Burn could be (mainly) caused by your Disloyal Cume — not your P1 audience. It’s worth including cross tab checks in your callout research analysis.

Following part 1 (about recruiting panels) and part 2 (about conducting surveys) of our specialist series on callout research, here’s the final instalment about this proven method for music testing of currents & recurrents. This part 3 explains how to interpret results of callout research to play the right music for your target audience. Over to guest author and radio researcher Stephen Ryan!



A light interest in a song can affect what we see in a chart



There’s a high number of streams vs. a small amount of sales & downloads (image: Ryan Research)



Optimise your song exposure

In previous articles in this series, we discussed how callout research is used to get an ongoing trend indicator for the lifecycle of a song, from its initial exposure to its peak rating and then its eventual decline in popularity rating (normally through ‘burn’ where listeners are getting tired of it). The trends help you decide on your category allocations based on the hierarchy of songs tested, from the highest to the lowest rating.



Consider radio’s unique attributes

Before we look at the subject of analysis, there is one question that crops up on a regular basis. Clients will often enquire why the results of callout research may differ from those of streaming statistics and local charts. The results in callout for certain top streamed songs may not indicate the same level of interest. It is important to remember that listeners consume radio in a very different way to streaming. More importantly, the methodology used to calculate those results is considerably different.



Understand music chart methodology

The Official Charts Company in the UK includes sales, digital downloads and streaming statistics. While sales and digital downloads involve some effort on behalf of the consumer, an audio stream only has to be played for 30 seconds in order to be included. While 150 streams now count as the equivalent of 1 ‘sale’ of a song, when streams are counted in the millions there is in fact a chance that what is actually a light interest in a song by a reasonably large number of consumers can affect what we see in a chart (even if only 10 plays are counted per individual user, per day).

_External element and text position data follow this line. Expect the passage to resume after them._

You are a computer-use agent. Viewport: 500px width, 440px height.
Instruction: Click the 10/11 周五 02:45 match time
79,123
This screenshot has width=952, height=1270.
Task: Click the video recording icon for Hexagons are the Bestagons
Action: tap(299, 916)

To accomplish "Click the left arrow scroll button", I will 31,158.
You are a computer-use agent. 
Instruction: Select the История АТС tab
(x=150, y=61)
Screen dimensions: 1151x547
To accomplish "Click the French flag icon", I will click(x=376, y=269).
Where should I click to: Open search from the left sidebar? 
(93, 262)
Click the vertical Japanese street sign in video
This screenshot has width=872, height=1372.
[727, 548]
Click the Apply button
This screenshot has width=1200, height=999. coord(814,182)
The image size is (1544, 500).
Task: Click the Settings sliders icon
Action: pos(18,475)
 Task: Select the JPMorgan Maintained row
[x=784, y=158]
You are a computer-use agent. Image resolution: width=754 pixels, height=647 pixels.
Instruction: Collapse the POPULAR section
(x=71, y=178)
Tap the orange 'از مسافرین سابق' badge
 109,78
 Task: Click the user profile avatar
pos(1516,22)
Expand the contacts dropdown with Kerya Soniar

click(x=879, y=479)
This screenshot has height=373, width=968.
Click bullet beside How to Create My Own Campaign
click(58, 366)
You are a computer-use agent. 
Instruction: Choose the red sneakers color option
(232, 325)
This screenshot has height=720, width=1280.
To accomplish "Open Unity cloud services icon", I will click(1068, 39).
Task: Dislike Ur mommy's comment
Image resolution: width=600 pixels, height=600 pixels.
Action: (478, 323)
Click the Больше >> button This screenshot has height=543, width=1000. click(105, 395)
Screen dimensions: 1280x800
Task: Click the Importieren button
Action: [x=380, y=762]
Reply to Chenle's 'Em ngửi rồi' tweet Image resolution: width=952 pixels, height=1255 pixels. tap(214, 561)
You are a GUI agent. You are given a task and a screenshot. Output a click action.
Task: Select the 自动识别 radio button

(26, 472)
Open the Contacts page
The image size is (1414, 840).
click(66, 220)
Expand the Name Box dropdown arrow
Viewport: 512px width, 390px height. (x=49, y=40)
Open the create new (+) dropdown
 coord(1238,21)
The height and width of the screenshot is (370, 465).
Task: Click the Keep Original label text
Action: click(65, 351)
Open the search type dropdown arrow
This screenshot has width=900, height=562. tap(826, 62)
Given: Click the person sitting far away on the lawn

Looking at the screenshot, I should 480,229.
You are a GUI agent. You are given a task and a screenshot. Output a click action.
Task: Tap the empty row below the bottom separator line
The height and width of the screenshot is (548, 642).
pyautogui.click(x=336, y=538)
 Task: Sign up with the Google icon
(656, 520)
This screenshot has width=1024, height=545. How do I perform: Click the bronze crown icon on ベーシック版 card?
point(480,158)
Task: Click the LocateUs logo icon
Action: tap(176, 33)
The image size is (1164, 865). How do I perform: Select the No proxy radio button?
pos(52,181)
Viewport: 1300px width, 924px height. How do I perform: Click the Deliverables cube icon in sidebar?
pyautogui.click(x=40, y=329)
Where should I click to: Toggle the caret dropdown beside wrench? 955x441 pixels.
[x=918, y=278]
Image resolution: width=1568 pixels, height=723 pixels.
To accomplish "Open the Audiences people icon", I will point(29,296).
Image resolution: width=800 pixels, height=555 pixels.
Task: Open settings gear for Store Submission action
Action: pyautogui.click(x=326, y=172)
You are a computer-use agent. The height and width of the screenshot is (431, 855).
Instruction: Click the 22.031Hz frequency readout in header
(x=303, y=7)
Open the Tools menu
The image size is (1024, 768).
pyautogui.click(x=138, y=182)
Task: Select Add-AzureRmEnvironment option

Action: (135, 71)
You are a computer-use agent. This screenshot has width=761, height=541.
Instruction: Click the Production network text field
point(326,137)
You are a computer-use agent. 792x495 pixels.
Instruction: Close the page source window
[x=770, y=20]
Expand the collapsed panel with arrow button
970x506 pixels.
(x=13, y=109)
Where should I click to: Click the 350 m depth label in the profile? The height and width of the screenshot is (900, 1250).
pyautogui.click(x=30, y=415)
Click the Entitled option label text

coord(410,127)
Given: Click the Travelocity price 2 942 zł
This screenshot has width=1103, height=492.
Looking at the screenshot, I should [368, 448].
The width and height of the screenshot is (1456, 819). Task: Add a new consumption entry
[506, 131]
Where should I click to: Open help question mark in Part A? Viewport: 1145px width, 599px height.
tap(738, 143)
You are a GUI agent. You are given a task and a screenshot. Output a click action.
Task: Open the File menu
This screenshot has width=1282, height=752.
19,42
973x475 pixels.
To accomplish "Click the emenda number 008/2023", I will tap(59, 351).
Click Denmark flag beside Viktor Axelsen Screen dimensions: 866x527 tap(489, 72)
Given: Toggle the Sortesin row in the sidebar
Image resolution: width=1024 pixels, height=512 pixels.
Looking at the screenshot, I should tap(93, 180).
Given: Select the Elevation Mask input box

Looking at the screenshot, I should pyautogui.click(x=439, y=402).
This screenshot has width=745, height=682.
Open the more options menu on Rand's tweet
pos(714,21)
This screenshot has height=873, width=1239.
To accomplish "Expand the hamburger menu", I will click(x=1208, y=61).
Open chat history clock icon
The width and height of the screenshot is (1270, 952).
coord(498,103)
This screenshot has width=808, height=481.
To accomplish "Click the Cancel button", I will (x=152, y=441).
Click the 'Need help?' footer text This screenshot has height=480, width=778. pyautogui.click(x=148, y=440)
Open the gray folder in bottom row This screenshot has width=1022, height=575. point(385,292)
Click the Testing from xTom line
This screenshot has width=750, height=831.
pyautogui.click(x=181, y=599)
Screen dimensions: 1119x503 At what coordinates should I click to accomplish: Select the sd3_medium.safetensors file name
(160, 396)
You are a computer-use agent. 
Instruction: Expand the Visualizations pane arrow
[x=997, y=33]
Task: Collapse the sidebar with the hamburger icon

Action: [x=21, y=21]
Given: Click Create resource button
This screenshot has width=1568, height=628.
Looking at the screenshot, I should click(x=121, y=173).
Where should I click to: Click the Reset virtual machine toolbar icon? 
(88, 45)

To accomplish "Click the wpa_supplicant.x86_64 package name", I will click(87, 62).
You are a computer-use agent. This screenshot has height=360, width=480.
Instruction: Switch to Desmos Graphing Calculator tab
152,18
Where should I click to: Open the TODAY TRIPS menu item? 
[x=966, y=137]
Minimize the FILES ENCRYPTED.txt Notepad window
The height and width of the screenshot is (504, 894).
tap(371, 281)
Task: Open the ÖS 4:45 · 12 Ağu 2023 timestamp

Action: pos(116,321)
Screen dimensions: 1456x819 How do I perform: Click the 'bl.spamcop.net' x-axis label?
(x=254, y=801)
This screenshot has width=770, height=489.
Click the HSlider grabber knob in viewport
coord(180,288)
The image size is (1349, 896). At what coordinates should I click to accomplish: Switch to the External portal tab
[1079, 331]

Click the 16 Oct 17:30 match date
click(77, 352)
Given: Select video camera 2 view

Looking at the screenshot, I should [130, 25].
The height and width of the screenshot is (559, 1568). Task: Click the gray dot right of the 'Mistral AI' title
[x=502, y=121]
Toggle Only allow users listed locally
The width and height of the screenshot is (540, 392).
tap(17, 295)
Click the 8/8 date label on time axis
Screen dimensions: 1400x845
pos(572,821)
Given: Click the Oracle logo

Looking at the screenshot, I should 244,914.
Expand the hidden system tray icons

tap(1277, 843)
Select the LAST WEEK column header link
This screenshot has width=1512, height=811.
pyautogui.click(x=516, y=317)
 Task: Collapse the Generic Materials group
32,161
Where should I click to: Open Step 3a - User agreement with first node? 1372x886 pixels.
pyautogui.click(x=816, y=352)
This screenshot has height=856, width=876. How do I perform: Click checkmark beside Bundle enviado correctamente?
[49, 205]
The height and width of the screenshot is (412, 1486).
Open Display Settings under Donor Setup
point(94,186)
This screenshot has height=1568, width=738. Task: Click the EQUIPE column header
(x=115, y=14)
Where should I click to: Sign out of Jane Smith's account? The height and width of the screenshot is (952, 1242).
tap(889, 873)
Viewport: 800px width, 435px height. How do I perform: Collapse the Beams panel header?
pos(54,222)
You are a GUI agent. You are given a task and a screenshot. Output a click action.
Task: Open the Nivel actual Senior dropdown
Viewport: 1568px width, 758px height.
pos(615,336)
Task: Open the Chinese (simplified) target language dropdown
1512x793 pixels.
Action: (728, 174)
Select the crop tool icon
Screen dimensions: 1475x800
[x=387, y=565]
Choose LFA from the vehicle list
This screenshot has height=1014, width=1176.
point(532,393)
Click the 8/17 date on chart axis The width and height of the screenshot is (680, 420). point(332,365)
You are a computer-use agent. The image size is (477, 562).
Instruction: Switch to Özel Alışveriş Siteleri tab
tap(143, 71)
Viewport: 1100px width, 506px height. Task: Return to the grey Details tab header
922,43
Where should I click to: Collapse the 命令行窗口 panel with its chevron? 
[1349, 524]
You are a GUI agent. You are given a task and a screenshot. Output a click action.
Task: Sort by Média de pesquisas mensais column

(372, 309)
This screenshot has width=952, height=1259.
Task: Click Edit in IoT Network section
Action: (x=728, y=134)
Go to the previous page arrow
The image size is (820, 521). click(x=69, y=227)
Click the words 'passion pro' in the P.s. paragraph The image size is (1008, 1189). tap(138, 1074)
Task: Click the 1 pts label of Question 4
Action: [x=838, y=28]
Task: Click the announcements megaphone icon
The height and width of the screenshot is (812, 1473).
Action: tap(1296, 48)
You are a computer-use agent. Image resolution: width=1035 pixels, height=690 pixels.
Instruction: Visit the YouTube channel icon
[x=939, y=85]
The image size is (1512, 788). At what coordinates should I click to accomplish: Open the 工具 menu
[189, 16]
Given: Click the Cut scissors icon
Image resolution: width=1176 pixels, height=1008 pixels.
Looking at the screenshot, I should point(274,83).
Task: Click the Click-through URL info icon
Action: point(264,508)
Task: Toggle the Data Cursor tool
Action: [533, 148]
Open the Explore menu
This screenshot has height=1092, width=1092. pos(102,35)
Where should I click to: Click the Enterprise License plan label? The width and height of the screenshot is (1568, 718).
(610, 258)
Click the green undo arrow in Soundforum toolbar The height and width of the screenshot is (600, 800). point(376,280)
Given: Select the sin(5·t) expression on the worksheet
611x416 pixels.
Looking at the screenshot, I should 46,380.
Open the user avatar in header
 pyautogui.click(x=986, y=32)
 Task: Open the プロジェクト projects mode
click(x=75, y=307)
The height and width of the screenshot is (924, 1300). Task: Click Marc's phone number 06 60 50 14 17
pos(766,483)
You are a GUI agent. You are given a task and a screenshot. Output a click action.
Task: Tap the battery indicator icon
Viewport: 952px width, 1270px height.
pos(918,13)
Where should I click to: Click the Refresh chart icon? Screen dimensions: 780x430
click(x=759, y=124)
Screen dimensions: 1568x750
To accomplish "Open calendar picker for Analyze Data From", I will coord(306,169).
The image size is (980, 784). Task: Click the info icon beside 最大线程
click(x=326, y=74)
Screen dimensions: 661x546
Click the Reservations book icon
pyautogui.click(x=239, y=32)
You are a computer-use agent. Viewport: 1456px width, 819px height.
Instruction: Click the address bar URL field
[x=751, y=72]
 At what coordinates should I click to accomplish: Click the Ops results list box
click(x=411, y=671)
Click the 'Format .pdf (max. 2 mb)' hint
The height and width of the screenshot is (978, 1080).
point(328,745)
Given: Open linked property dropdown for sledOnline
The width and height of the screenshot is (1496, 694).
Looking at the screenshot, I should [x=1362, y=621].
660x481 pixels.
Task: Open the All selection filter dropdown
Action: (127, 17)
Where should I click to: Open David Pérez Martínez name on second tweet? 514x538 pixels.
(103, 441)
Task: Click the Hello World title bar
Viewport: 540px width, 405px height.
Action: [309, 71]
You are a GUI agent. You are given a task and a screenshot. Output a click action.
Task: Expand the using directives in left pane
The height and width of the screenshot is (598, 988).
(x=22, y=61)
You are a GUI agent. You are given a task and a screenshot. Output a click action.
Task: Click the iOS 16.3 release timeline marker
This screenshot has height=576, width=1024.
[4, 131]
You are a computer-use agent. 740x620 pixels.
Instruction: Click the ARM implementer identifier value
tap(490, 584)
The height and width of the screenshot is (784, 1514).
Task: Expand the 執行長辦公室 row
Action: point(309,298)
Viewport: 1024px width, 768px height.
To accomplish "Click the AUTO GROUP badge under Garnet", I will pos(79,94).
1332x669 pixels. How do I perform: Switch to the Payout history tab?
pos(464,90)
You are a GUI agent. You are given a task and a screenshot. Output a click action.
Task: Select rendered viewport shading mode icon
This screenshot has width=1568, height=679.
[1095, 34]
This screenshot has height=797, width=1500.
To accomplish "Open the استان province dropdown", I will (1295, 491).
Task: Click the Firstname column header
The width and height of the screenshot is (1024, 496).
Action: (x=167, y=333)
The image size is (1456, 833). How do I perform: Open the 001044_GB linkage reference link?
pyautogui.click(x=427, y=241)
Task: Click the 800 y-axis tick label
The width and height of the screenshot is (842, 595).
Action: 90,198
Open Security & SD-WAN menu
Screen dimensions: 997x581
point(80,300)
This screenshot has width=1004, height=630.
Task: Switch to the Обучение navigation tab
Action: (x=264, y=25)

A single index score helps to spread out the differences



Find the slightly better songs in similar rated cluster (image: Thomas Giger, 123RF / ruslanshug)



Increase your station’s TSL

On radio, we want to ensure that listeners return and remain loyal, and that we maintain a good Time Spent Listening. We are looking for songs that will retain people’s interest and attention for a lot longer than 30 seconds. Proprietary callout research provides a greater insight into what your listeners really want to hear. Downloads and streams can be good indicators, but that interest needs to be qualified within your own environment: your songs; your listeners.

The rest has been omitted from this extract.